La place risquait ainsi, après avoir failli sombrer dans la désespérance, de tomber dans une exagération manifeste d’optimisme. Elle a été ramenée au sentiment de la réalité par des dépêches de Hong-Kong laissant entendre que la marche sur Bac-Ninh n’a pas encore eu lieu et que cette position ne sera peut-être attaquée qu’après l’arrivée des derniers renforts. En ce qui concerne l’emprunt, le public est tenu dans l’incertitude la plus complète, le gouvernement ayant fait déclarer officieusement qu’il n’avait pas encore délibéré sur la date de l’opération. Ce n’est qu’avec beaucoup de peine que le budget de 1884 a pu être voté in extremis. Il a fallu pour cela que le sénat renonçât à toute discussion générale, et que la chambre acceptât certains crédits qu’elle avait supprimés et que la haute assemblée a rétablis. Grâce à une véritable abnégation du sénat, le gouvernement a pu éviter le recours à l’expédient des douzièmes provisoires, au moins pour le budget ordinaire ; mais les conditions dans lesquelles les recettes et les dépenses viennent d’être législativement arrêtées n’en sont pas moins déplorables et forment un fâcheux prélude à l’opération de l’emprunt.

Quoi qu’il en soit, les rentes et valeurs vont être cotées le dernier jour de 1884 en reprise sensible sur les cours du milieu du mois ; mais cette amélioration n’est que très relative, et les prix actuels sont en quelque sorte les plus bas de l’année si l’on ne tient compte que des cours successifs de compensation de mois en mois.
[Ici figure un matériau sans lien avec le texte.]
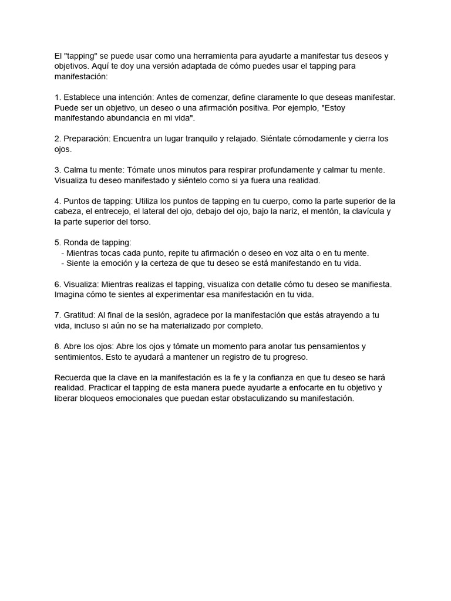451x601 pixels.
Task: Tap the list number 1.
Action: (x=56, y=97)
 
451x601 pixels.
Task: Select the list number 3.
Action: (x=56, y=170)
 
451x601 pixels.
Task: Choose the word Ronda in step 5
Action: (x=76, y=242)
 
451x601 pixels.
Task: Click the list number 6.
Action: (x=56, y=284)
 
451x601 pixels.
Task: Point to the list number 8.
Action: (x=56, y=346)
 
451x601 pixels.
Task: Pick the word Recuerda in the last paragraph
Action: (x=73, y=377)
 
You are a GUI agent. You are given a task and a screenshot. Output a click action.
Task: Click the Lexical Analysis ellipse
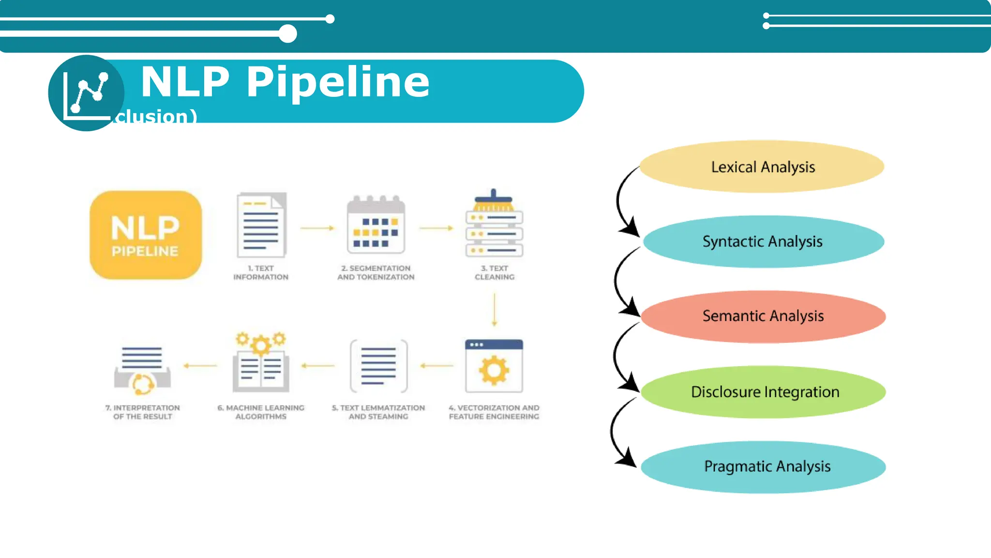(762, 167)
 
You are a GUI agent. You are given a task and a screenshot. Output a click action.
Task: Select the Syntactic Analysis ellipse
(763, 241)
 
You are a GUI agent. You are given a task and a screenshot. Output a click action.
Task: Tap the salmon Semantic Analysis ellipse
(763, 316)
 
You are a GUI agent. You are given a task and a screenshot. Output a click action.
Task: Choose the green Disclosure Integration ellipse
(763, 391)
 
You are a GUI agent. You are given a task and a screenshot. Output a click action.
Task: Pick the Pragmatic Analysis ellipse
(763, 466)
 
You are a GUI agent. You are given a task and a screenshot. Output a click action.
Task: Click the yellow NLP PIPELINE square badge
(146, 235)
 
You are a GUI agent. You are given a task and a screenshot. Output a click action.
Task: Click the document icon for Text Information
(261, 225)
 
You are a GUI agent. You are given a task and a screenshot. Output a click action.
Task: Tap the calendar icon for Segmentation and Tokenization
(376, 225)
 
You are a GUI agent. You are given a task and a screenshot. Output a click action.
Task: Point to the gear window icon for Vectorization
(494, 366)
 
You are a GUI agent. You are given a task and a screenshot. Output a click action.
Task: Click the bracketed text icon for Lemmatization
(378, 366)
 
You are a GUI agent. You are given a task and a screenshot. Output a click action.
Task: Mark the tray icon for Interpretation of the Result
(142, 371)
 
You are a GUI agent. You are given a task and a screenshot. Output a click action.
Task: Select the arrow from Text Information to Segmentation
(317, 228)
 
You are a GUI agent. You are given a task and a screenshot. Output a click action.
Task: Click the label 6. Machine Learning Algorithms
(261, 412)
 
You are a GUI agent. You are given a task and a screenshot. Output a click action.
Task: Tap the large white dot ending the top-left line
(288, 34)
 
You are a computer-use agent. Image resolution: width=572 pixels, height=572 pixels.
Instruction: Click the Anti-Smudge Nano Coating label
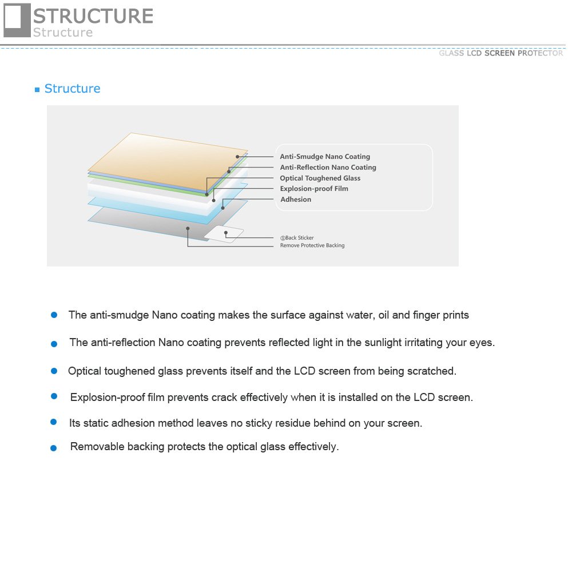pos(324,157)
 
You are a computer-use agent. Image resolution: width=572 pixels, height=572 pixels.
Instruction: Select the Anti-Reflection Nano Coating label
pos(328,168)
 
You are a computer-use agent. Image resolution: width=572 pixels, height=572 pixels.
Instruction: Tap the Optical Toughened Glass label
pos(320,178)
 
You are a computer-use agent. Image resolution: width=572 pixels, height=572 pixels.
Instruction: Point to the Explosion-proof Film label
pos(313,189)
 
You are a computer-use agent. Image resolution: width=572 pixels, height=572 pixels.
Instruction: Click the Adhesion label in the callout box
pos(296,200)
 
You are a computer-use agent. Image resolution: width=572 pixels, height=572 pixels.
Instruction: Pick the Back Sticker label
pos(297,238)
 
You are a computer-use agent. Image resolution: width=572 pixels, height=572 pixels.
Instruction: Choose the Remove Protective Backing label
pos(312,246)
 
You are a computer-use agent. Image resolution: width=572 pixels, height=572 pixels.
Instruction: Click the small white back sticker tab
pos(224,233)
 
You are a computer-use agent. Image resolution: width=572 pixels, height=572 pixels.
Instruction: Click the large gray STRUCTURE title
pos(93,15)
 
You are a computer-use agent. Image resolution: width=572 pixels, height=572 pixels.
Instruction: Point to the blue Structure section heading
pos(72,89)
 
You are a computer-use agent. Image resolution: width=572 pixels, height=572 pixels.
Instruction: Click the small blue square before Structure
pos(37,90)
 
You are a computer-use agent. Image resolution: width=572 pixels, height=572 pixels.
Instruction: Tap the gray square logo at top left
pos(17,20)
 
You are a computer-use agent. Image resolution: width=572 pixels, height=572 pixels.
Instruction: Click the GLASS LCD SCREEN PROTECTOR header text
pos(500,53)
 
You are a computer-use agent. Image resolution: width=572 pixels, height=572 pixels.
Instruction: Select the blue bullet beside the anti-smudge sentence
pos(54,315)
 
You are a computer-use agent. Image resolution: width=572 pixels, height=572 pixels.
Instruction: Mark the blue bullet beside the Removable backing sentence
pos(54,448)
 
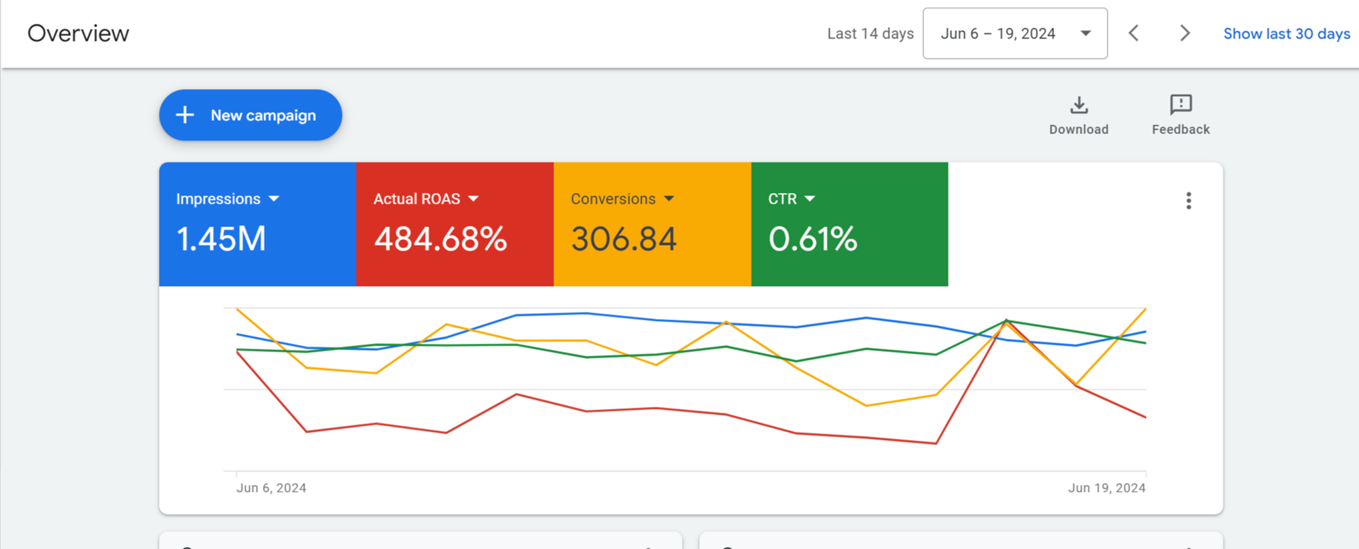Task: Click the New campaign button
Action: [x=251, y=116]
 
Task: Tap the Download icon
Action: [x=1079, y=105]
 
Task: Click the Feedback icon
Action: [x=1181, y=105]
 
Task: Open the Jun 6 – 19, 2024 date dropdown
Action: [x=1015, y=33]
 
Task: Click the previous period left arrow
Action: [x=1133, y=33]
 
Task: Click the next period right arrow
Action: [x=1185, y=33]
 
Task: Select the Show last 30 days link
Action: [x=1287, y=34]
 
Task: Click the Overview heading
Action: [x=78, y=33]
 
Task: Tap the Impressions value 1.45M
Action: [x=222, y=239]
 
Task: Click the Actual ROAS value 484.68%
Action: [x=440, y=239]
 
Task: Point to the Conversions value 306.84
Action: [x=624, y=239]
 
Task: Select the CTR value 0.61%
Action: [x=813, y=239]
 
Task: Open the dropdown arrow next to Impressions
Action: [x=274, y=199]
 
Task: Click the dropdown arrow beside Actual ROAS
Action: [x=474, y=199]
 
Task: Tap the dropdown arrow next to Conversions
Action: [x=669, y=199]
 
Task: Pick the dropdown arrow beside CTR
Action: [x=809, y=199]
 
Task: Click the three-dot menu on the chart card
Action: [x=1188, y=200]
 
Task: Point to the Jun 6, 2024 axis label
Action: [x=271, y=488]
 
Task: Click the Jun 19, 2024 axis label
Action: [x=1107, y=488]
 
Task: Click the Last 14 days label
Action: [x=870, y=34]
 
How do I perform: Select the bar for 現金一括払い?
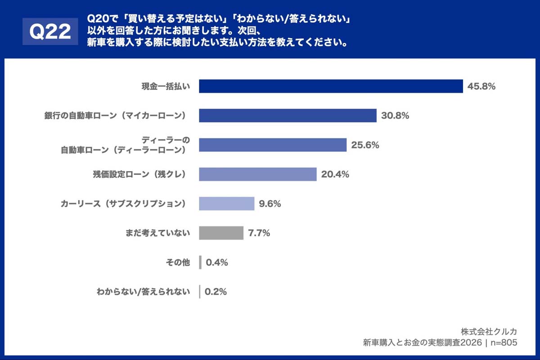(331, 86)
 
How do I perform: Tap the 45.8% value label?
(481, 86)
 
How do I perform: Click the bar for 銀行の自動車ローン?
(288, 116)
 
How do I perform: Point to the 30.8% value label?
(395, 116)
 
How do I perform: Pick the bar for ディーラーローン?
(273, 145)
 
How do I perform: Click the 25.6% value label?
(365, 145)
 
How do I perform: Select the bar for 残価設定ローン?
(258, 174)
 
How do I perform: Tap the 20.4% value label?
(335, 174)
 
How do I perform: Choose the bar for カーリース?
(227, 203)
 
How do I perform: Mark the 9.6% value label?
(270, 203)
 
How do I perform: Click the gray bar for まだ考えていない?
(221, 233)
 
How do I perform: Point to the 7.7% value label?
(259, 233)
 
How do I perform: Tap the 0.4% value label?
(216, 262)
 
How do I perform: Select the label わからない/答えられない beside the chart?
(143, 292)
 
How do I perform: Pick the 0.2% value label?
(216, 292)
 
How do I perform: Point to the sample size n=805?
(503, 342)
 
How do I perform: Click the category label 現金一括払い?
(165, 86)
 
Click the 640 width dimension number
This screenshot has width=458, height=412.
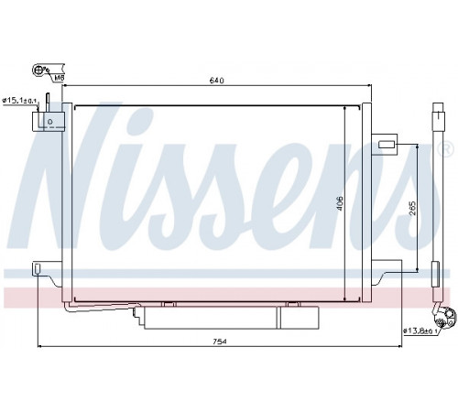(x=217, y=81)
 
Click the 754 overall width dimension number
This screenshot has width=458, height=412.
(x=220, y=342)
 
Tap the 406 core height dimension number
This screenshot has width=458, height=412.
(x=340, y=203)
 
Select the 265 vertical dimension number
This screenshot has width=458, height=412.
(x=412, y=208)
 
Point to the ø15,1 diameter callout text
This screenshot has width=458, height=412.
(x=19, y=100)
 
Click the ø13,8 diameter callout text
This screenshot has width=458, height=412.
(x=420, y=331)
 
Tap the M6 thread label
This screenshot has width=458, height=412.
(x=59, y=78)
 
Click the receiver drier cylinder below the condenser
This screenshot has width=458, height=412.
(x=231, y=318)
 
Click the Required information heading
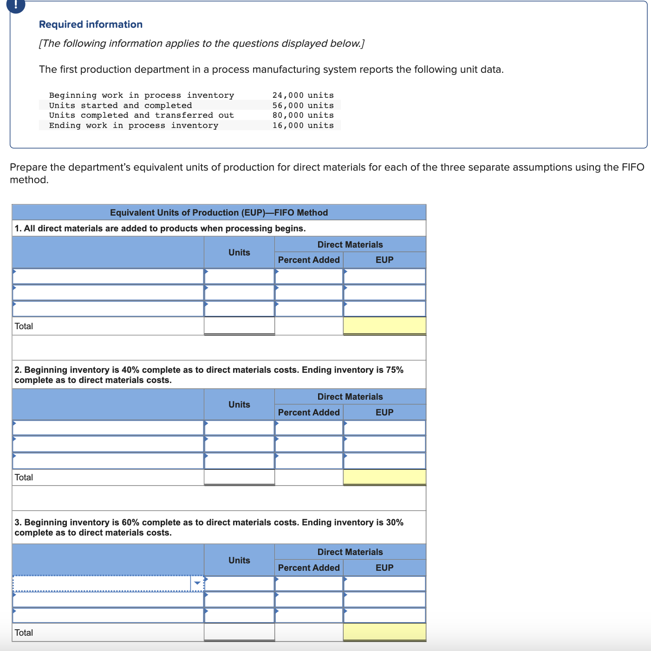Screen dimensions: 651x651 [x=91, y=25]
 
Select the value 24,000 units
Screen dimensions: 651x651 [x=303, y=95]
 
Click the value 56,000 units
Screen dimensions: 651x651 [x=303, y=105]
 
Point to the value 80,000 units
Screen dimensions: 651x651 [x=303, y=115]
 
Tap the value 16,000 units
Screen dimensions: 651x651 [x=303, y=125]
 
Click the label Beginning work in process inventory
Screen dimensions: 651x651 [x=142, y=95]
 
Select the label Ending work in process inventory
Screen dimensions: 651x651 [x=134, y=125]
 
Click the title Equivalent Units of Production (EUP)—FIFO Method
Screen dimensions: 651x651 [x=219, y=212]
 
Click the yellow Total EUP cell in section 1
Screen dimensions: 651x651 [x=384, y=326]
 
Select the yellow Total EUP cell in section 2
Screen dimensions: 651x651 [x=384, y=477]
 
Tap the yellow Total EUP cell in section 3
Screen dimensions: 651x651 [x=384, y=632]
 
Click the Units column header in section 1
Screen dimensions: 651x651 [x=239, y=252]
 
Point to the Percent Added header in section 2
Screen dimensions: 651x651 [x=309, y=412]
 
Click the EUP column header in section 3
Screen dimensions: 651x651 [x=384, y=568]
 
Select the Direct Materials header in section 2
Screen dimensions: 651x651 [x=350, y=396]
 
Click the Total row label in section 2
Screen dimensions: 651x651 [x=24, y=477]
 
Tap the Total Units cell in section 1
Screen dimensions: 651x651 [x=239, y=326]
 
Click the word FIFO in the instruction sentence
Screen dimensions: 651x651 [x=632, y=167]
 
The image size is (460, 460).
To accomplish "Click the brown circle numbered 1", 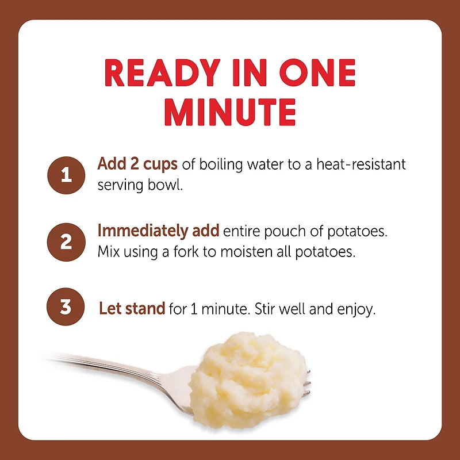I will [x=66, y=175].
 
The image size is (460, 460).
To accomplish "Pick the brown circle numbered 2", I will [x=66, y=241].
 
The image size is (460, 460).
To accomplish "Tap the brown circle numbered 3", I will [x=66, y=307].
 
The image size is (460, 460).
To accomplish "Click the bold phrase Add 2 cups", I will [x=138, y=164].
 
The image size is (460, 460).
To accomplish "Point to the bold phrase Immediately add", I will [x=158, y=231].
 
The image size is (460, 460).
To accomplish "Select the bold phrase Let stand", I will [x=132, y=309].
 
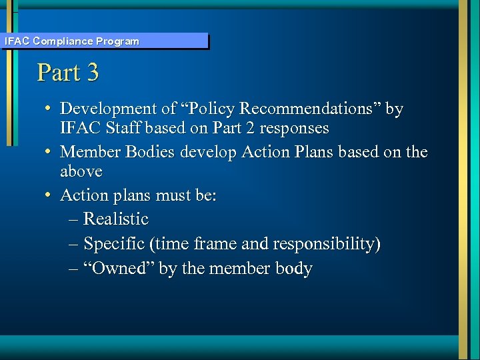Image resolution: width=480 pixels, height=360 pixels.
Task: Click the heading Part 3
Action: click(68, 72)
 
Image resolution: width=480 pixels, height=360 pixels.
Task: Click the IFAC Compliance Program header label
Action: click(72, 41)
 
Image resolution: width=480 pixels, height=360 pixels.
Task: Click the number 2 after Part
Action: click(264, 127)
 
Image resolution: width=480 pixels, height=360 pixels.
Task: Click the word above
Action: click(81, 171)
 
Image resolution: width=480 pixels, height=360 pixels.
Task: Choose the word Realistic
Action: click(116, 219)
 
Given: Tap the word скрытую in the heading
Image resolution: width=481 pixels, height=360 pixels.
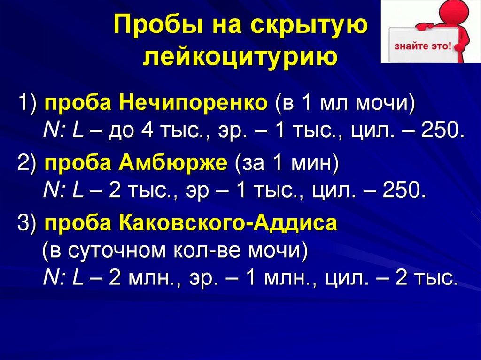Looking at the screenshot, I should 312,27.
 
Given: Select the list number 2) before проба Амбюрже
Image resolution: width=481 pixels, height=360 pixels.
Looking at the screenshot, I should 29,164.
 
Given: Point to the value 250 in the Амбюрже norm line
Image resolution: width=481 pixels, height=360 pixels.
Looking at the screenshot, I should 404,191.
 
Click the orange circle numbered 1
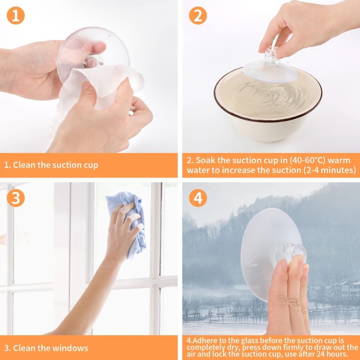16,16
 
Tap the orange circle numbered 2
198,16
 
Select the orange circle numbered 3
16,198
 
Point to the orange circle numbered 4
198,198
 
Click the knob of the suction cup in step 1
93,61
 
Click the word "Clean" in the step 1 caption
24,165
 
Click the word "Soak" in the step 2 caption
206,160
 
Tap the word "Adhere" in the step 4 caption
203,341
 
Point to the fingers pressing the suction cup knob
288,296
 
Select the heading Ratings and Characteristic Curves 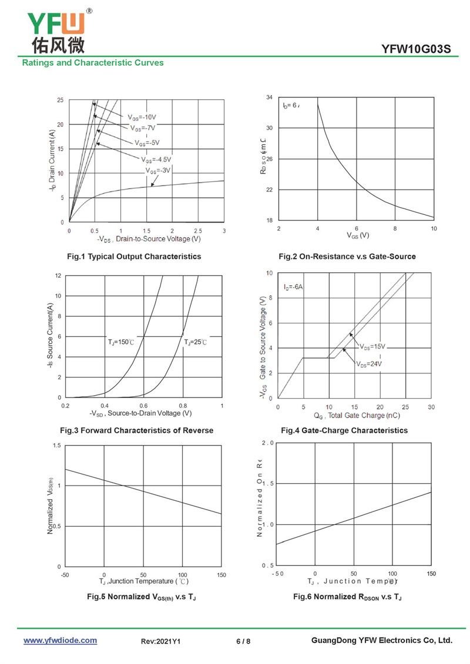pos(93,63)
Il y a un an, le 3 pour 100 valait 79 francs, l’amortissable 80 fr. 75, le 5 pour 100, 114 fr. 80. Les cours actuels étant 75.70, 77.80 et 105.70, on voit que les deux premiers fonds ont perdu de 3 francs à 3 fr. 50, et que la conversion a valu au dernier un recul de 9 francs représentant à peu près exactement la capitalisation du demi-point d’intérêt qui a été retranché aux rentiers. Il est vrai qu’il y a un an le 5 pour 100 était sous le coup d’une conversion immédiate, tandis que le 4 1/2 aujourd’hui est garanti pendant dix ans contre une réduction nouvelle. De cette différence de situation on ne retrouve aucune trace dans la comparaison des coure d’une année à l’autre.